With pizza-smeared faces and spilled soda in their laps, my two grandsons (7 and 8) watched in open-mouthed wonder as the Prairie Dog Playhouse began its wild and silly Christmas show, The X-Mas Men.
As the title suggests, The X-Mas Men is a take-off on the popular X-Men comics and movies, with all the usual suspects: Storm, Magneto, Rogue, Wolverine and Mystique. But in the Prairie Dog presentation, the names have been changed--not to protect the innocent--but to add to the raucous humor of the play. (And probably to avoid plagiarism lawsuits.) So, with Santa Claus as the star, the X-Mas Men include Snowstorm, Magneato, Rogurt, Yuleverine and Miss Take, with some new characters, (Miss L. Toe, Speedo and a talking Mirror, alias Elvis) thrown into the mix for good measure.
But what you must realize is that X-Mas Men do not fool around. They are concerned with serious stuff--like saving the world, Christmas and Boise all in one fell swoop.
The opening chorus is typical of the high voltage energy of the show, with the bizarre make up and costumes startling anyone not familiar with the X-Men characters. Sarafina Rodriguez is the most noticeable with her bright-blue face and bruising pratfalls. As Miss Take, (originally Mystique) she is an enthusiastic villainess teamed up with Carly Latimore as Miss L. Toe, a slinky, black clad evildoer who wants to "rule the world!"
When Kid Sticky, an elf-like character, in a fit of pique, abandons Santa to become the metal attracting, evil Magneato, John Gibbons dons a stunning red satin helmet and joins forces with Miss Take and Miss L. Toe to ruin Christmas, rule the world and conquer Boise, somewhat in that order.
Fighting these bad, bad guys are Santa, boisterously portrayed by Ken Mackie, gorgeous Chimena Cole as silver complexioned Snowstorm, and goofy George the janitor who pretends to be Yuleverine, played goofily by Gary Winterholler.
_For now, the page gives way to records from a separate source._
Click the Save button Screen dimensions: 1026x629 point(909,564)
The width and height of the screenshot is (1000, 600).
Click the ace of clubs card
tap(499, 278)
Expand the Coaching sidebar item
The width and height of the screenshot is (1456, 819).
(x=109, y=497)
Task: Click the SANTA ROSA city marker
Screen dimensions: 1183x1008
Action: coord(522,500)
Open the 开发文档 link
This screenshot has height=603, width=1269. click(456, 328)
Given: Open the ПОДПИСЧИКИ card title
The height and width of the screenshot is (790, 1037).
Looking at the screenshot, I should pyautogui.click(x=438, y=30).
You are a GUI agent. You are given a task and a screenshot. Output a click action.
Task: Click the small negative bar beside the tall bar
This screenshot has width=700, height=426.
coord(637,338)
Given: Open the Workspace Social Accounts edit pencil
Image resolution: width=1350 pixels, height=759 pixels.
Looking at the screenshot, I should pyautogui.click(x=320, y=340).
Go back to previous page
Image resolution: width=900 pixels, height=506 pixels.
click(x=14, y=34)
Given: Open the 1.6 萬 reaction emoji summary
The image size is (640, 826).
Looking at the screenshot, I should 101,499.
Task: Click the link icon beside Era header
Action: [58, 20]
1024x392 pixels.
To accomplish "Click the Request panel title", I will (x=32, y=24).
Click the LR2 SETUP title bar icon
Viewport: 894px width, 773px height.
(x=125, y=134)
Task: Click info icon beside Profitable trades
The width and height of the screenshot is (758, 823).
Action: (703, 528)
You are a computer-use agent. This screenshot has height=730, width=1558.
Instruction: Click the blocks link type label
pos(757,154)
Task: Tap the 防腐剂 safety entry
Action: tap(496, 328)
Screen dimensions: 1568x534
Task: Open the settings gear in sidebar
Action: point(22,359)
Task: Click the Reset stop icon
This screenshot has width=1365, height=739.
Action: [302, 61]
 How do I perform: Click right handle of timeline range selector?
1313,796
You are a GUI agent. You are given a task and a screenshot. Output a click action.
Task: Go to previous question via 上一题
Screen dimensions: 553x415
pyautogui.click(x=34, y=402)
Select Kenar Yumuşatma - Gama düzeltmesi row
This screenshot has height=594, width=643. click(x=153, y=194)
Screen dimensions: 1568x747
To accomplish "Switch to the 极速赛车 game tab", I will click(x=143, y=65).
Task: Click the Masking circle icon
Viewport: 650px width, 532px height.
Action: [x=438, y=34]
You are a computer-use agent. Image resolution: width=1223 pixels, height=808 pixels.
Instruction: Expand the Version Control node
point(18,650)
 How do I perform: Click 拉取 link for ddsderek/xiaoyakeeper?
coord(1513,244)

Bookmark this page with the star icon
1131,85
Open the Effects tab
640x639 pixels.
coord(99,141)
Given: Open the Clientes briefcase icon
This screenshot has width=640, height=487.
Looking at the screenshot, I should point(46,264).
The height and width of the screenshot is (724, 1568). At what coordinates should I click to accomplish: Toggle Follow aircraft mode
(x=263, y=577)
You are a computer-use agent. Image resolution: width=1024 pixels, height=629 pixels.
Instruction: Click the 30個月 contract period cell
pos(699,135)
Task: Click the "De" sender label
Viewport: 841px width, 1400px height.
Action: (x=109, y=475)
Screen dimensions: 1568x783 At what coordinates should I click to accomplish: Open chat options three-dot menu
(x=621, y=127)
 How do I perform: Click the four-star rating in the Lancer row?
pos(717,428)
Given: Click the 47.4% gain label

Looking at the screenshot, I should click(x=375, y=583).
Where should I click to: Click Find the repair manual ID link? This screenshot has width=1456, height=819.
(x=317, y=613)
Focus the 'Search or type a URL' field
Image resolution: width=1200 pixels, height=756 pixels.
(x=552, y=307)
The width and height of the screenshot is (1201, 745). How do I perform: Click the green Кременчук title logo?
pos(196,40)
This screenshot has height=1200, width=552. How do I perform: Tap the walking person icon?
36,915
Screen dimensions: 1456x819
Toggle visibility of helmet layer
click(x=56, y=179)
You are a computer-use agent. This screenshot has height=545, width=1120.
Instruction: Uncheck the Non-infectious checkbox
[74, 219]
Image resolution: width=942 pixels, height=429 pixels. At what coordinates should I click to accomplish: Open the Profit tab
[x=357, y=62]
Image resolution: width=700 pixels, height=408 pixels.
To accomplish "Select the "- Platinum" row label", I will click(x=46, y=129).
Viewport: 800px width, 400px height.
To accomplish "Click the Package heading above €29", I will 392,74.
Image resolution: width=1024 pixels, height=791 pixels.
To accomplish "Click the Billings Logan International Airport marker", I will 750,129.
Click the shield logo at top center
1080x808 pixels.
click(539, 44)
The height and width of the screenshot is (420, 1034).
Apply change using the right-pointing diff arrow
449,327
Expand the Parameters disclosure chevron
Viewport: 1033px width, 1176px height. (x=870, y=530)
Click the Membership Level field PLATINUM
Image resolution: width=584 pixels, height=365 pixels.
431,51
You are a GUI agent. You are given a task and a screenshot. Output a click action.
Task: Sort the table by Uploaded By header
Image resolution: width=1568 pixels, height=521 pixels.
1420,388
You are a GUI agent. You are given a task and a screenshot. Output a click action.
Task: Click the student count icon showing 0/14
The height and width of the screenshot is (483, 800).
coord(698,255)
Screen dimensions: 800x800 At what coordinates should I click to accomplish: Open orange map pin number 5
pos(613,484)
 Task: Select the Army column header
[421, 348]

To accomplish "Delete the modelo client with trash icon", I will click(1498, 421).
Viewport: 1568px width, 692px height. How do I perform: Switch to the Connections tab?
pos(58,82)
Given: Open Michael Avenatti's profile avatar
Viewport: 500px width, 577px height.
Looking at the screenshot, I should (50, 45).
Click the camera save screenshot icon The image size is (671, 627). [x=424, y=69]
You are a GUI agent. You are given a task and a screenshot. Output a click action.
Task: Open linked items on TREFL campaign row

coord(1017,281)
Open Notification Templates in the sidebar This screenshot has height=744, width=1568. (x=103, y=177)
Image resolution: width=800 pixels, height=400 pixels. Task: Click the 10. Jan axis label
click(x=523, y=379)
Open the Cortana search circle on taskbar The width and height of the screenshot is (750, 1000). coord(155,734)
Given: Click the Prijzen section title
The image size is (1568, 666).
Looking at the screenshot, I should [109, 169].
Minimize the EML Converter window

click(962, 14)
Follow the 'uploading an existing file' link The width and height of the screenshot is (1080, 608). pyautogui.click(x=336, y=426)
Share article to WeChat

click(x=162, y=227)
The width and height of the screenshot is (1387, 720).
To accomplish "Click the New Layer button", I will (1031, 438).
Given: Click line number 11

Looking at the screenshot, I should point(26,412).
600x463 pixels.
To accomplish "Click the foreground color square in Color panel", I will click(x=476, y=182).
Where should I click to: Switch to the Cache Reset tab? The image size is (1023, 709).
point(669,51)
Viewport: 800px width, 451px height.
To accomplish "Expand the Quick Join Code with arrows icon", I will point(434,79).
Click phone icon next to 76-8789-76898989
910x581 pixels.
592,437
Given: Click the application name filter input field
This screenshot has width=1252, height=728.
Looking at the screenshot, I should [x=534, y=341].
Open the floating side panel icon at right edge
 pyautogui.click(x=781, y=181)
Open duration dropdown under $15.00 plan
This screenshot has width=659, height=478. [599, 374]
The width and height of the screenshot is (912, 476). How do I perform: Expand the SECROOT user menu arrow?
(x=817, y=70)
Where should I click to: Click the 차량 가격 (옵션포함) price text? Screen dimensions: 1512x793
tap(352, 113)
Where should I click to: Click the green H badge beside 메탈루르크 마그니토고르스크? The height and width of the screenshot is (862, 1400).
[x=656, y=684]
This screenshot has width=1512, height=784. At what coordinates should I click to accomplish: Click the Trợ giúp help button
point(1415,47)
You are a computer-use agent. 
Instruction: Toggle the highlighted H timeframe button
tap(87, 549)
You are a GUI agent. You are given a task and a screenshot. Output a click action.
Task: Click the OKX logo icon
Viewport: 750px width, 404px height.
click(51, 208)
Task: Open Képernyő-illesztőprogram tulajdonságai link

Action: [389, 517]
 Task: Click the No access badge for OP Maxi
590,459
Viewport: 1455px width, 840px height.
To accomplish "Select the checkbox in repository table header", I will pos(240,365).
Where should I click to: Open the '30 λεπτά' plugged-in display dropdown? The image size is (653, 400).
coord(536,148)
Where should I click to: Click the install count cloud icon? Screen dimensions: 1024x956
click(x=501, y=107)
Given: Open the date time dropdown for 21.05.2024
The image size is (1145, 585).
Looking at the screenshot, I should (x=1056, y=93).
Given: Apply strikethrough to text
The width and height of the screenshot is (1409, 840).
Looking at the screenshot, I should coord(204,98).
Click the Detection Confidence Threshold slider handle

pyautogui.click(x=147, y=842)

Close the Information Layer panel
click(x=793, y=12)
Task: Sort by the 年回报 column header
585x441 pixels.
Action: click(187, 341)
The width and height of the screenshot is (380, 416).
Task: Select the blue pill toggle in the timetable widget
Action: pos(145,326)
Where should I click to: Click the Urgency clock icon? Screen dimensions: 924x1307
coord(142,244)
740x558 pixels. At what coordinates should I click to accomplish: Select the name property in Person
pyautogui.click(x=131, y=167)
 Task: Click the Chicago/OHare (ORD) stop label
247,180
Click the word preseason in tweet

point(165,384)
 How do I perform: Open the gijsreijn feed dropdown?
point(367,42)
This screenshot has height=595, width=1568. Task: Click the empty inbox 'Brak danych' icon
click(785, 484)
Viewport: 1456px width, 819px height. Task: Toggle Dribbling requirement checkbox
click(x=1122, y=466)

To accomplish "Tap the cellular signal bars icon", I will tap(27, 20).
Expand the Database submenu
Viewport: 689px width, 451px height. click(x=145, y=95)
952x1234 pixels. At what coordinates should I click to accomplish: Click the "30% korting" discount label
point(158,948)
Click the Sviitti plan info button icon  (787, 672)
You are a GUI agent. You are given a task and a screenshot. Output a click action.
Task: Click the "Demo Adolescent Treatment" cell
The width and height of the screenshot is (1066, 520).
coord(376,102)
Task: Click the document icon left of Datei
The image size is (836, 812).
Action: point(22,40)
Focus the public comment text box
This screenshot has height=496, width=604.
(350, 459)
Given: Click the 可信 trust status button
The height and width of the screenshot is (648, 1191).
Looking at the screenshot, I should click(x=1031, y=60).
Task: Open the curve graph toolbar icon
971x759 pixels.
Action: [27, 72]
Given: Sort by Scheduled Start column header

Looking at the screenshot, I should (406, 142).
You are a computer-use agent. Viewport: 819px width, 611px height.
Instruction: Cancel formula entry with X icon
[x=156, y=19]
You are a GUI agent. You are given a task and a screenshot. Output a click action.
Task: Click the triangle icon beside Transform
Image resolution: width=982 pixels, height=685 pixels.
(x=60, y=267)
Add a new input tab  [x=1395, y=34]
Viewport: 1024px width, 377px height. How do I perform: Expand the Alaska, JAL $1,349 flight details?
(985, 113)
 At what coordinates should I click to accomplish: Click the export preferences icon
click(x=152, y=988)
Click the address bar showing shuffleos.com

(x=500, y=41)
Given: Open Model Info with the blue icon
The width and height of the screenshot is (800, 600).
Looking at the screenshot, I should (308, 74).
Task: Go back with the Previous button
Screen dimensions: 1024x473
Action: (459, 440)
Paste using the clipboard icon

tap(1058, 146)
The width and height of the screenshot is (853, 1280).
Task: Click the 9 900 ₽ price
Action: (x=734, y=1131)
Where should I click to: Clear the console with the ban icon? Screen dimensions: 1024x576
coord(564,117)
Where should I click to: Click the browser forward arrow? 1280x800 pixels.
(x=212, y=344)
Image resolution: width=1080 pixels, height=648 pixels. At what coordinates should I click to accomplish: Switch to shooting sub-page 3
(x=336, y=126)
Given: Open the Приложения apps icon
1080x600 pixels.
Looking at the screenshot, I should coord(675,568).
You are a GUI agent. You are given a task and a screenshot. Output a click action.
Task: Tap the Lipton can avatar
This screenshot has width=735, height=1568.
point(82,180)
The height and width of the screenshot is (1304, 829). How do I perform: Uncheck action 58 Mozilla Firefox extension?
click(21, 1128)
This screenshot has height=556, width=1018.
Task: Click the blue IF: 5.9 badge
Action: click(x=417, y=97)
The role of Rogurt, based on Rogue, whose touch sucks the life out of anyone, is shared by Sarah Oneida and Aubrey Winterholler. Rogurt turns anyone she touches into a Christmas shopping maniac. (Gosh, when did she touch me?)
Speedo, one of the kids' favorite characters, is played alternately by two talented kids, Dominic Proulx and Chris Scott. Author McCullough also appears in the show as the bespectacled narrator and the chatty Mirror.
It's hard to criticize a production this zany, but it does have one problem that I've noticed at other PDP shows. The performers project their voices well, but with the manic pace of the shows, it is hard to understand some of the lines, because the actors do not enunciate crisply enough and the words, although loud, run together. Diction coach, anyone?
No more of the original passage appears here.